*** Opening of DATASET EXCERPTS ***

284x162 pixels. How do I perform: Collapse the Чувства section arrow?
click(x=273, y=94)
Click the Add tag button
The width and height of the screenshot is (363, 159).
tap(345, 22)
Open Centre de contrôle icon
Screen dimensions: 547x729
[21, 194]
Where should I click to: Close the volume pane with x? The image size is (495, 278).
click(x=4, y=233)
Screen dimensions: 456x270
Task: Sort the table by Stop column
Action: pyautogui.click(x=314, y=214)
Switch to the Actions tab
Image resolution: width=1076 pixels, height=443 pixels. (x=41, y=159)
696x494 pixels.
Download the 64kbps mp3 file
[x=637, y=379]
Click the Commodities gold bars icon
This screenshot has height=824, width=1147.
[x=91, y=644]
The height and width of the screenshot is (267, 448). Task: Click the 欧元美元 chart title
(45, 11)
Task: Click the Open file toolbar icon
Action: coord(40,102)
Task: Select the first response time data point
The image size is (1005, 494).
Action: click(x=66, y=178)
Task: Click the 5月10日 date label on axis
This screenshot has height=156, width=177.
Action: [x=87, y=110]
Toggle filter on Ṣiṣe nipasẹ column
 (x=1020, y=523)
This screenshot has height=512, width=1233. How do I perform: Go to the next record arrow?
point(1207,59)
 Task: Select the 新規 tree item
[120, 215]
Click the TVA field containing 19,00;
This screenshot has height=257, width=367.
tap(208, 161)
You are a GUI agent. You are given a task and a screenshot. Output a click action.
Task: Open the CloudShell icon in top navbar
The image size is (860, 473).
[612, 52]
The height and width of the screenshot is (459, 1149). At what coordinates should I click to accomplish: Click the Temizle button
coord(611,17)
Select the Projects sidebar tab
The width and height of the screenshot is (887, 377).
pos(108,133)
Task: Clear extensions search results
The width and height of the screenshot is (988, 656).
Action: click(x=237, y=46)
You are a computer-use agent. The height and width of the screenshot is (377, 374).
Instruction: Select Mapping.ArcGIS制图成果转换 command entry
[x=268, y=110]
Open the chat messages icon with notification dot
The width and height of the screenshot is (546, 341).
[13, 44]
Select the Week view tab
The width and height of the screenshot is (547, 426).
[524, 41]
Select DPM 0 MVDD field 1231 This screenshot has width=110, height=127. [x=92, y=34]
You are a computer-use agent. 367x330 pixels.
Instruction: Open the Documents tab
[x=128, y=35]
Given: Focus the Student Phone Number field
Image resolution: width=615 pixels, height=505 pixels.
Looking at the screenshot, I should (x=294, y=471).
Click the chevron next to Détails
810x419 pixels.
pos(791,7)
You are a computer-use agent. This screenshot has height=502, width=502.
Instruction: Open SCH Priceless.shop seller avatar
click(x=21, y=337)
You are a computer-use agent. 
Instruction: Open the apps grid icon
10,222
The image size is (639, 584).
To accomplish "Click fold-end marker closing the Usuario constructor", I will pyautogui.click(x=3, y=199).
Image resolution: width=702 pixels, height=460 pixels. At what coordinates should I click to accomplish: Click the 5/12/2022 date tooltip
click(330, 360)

*** Close of DATASET EXCERPTS ***

■ ASSIGNED TASK
Some lines above may hold the word "computer"; say how many do, giving nothing besides the number.

■ WRITTEN ANSWER
4